(Dataset rows)
-.-.-
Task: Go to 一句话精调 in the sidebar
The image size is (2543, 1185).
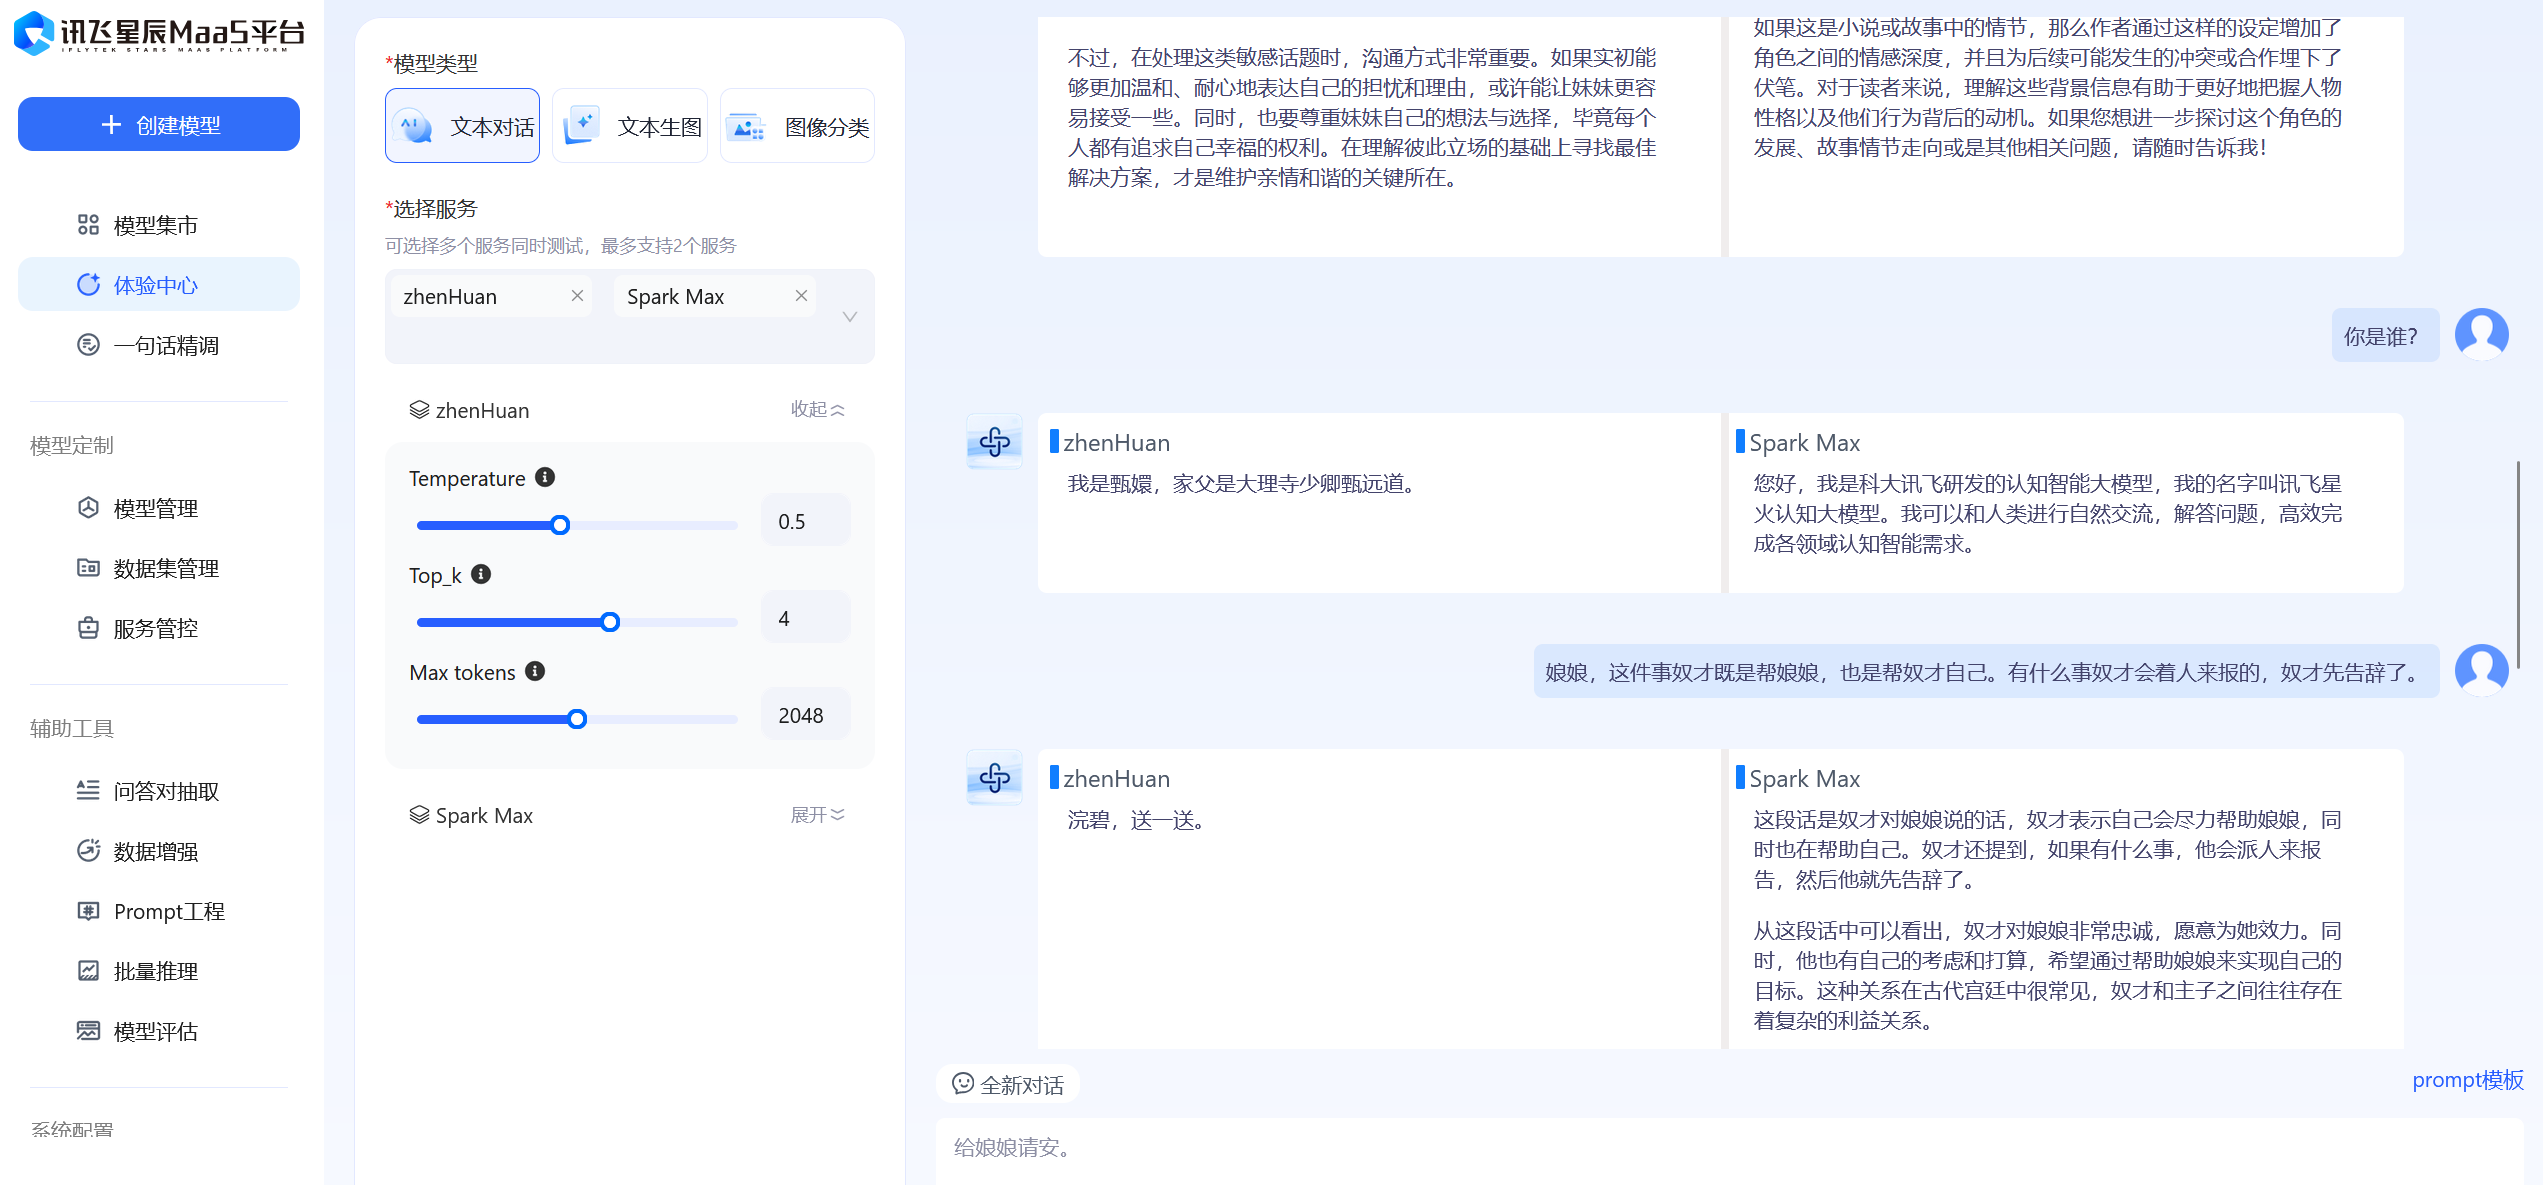Action: (x=165, y=345)
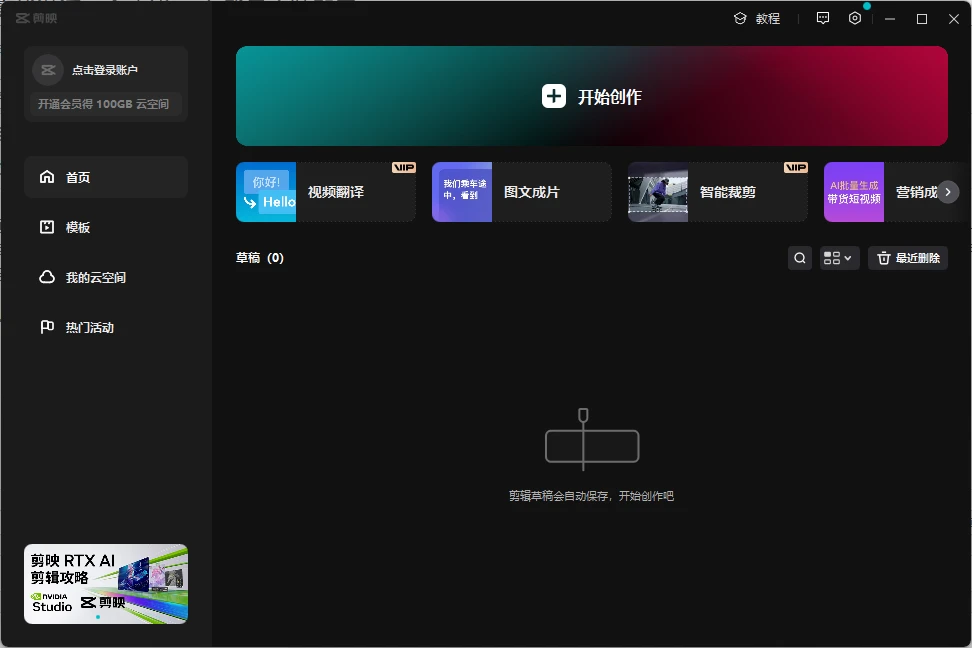Click the account avatar icon
972x648 pixels.
coord(47,69)
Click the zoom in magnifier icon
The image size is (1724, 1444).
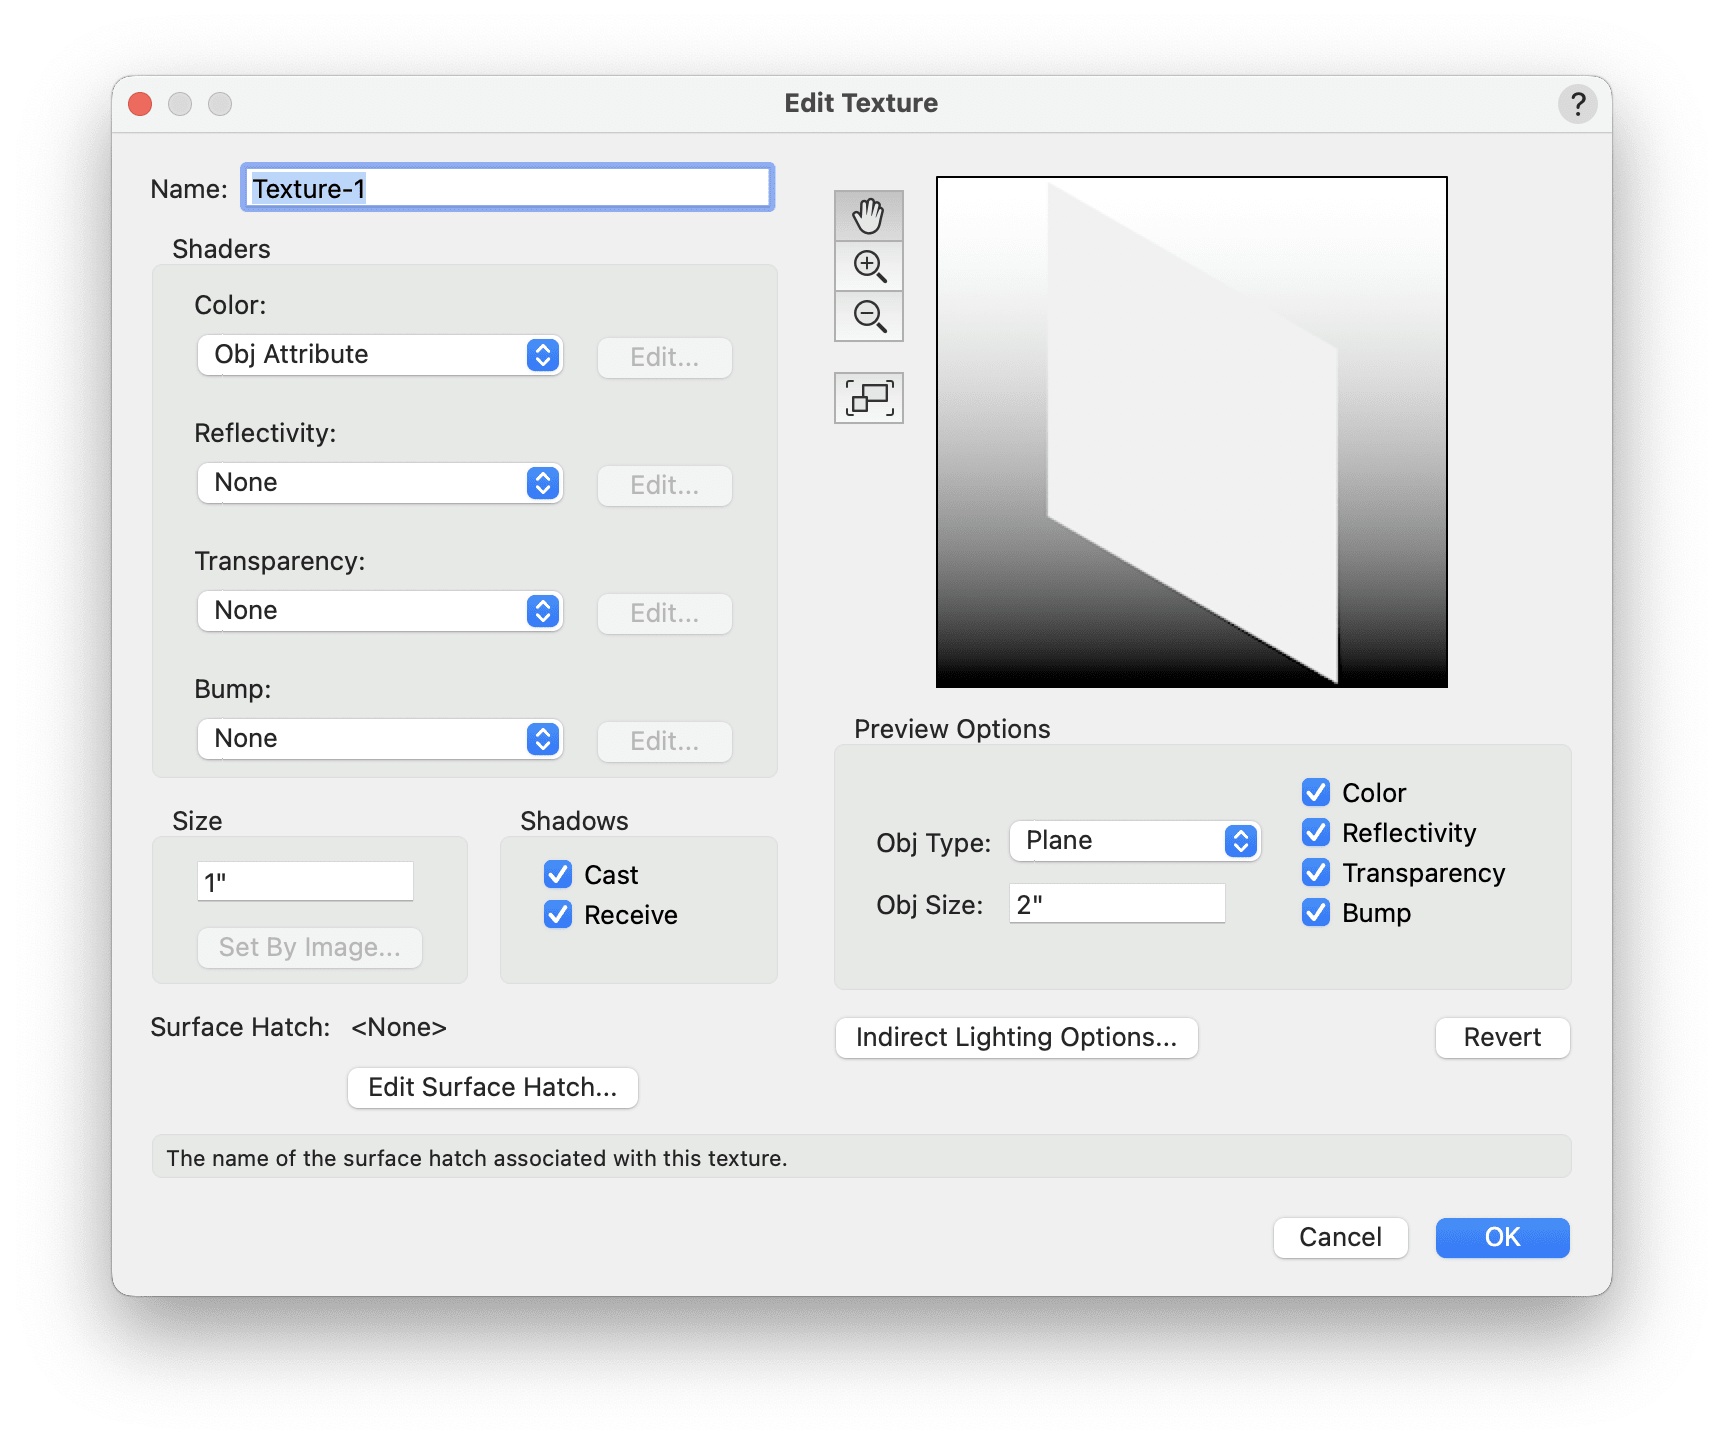pyautogui.click(x=868, y=266)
-.-.-
## Your task
Return every line of the listing above verbatim, leaving out the pictures.

## Answer to this exercise
Task: Go to 一句话精调 in the sidebar
The image size is (2543, 1185).
Action: (x=165, y=345)
Click the account avatar icon
972x648 pixels.
coord(47,69)
Click the zoom in magnifier icon
The image size is (1724, 1444).
pyautogui.click(x=868, y=266)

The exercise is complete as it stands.